Efficient Learning Algorithms under (Heavy) Contamination
October 8, 2025 (GHC 8102)

In this talk, I will present a series of new results in supervised learning from contaminated datasets, based on a general outlier removal algorithm inspired by recent work on learning with distribution shift. Specifically:

We will show that any function class that can be approximated by low-degree polynomials with respect to a hypercontractive distribution can be efficiently learned under bounded contamination (also known as nasty noise). This resolves a longstanding gap between the complexity of agnostic learning and learning with contamination, even though it was widely believed that low-degree approximators only implied tolerance to label noise.

For any function class that admits the (stronger) notion of sandwiching approximators, we obtain near-optimal learning guarantees even with respect to heavy additive contamination, where far more than 1/2 of the training set may be added adversarially. Prior related work held only for regression and in a list-decodable setting.

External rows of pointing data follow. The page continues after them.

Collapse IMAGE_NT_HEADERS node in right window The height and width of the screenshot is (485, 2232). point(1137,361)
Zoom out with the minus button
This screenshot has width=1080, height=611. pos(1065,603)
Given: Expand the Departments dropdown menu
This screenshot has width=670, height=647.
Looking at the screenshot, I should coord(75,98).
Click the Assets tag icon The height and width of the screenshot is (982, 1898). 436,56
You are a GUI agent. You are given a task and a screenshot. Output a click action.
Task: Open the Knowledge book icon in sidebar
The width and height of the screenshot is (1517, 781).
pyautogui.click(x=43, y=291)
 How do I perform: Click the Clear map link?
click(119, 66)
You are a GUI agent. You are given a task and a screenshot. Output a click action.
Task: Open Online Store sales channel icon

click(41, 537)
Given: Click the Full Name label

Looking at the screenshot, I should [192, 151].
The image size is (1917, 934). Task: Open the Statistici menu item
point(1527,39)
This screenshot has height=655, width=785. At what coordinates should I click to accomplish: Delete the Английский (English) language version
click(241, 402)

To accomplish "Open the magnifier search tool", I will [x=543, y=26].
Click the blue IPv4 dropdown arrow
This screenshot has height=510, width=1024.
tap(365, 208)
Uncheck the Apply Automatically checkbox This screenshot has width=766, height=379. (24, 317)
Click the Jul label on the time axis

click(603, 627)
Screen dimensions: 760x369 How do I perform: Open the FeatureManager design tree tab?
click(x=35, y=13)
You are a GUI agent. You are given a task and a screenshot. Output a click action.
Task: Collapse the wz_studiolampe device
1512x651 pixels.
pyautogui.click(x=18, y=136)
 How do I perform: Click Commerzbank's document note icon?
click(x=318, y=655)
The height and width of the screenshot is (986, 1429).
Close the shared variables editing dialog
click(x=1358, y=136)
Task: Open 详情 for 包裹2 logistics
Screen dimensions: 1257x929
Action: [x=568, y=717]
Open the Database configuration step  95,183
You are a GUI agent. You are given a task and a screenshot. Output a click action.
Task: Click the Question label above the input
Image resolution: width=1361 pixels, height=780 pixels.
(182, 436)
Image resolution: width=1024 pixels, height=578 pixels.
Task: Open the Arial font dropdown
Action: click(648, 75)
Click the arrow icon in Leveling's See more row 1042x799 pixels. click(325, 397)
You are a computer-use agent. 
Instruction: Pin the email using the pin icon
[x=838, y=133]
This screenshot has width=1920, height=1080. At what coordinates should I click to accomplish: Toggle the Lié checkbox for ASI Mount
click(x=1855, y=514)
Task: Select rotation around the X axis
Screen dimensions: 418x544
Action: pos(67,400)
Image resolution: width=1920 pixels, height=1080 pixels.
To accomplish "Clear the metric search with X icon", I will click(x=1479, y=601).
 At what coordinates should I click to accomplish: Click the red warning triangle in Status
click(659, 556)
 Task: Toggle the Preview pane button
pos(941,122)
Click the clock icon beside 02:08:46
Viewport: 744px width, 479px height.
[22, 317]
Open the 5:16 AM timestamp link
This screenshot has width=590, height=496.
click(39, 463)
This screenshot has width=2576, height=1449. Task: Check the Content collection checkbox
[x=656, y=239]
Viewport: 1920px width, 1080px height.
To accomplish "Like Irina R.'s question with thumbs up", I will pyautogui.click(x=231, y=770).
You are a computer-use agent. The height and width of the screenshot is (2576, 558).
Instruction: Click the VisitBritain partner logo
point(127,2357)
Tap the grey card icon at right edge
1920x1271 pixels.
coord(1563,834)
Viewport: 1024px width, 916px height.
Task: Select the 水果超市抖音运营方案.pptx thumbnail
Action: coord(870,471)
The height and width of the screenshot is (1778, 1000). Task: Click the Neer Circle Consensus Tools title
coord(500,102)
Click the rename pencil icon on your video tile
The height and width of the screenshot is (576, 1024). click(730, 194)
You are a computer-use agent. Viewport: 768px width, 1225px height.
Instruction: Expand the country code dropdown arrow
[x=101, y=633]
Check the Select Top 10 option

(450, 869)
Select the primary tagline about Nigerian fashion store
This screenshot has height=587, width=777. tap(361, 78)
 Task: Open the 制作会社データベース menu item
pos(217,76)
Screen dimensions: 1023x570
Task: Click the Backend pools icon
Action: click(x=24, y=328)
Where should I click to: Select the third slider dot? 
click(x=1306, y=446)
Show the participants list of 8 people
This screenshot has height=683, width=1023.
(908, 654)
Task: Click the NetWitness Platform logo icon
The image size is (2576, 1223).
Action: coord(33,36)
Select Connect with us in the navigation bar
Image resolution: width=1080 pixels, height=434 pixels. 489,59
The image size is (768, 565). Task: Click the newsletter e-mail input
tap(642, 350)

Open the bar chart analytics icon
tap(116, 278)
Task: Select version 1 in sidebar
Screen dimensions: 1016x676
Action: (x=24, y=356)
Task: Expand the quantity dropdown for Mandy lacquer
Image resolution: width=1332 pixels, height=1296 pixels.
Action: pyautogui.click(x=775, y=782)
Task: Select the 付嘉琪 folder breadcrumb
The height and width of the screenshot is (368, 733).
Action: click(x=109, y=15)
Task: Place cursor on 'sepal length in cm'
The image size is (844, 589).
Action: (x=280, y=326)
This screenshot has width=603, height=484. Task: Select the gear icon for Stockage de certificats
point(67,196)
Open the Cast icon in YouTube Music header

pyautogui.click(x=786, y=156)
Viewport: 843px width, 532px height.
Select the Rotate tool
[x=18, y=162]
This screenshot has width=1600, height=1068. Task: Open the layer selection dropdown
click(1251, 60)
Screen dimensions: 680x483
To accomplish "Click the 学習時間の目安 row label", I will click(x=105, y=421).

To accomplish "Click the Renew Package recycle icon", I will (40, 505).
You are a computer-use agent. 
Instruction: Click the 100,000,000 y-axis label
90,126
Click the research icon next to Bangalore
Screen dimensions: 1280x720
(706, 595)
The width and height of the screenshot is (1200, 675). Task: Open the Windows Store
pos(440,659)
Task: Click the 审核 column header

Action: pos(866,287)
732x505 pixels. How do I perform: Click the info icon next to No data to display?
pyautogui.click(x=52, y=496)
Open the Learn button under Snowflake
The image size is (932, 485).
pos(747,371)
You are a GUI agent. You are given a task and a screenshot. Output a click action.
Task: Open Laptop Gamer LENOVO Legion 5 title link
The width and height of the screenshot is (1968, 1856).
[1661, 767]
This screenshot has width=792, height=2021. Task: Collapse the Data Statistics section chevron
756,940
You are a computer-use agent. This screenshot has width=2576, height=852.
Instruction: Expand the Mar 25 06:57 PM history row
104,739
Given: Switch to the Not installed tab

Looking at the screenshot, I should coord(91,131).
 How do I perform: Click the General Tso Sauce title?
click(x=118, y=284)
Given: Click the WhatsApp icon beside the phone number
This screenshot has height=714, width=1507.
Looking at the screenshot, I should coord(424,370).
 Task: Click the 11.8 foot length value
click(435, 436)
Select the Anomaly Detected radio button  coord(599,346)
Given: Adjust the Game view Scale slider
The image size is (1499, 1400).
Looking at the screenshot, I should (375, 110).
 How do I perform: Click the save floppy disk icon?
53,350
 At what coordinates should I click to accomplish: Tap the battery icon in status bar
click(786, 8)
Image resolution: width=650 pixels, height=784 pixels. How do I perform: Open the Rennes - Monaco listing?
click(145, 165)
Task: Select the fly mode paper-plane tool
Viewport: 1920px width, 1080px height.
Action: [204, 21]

These results significantly advance our understanding of efficient supervised learning under contamination, a setting that has been much less studied than its unsupervised counterpart. As a notable application, our framework yields the first quasipolynomial-time algorithm for learning constant-depth circuits (AC⁰) under bounded contamination, extending the seminal result of Linial, Mansour, and Nisan on learning AC⁰ under adversarial label noise.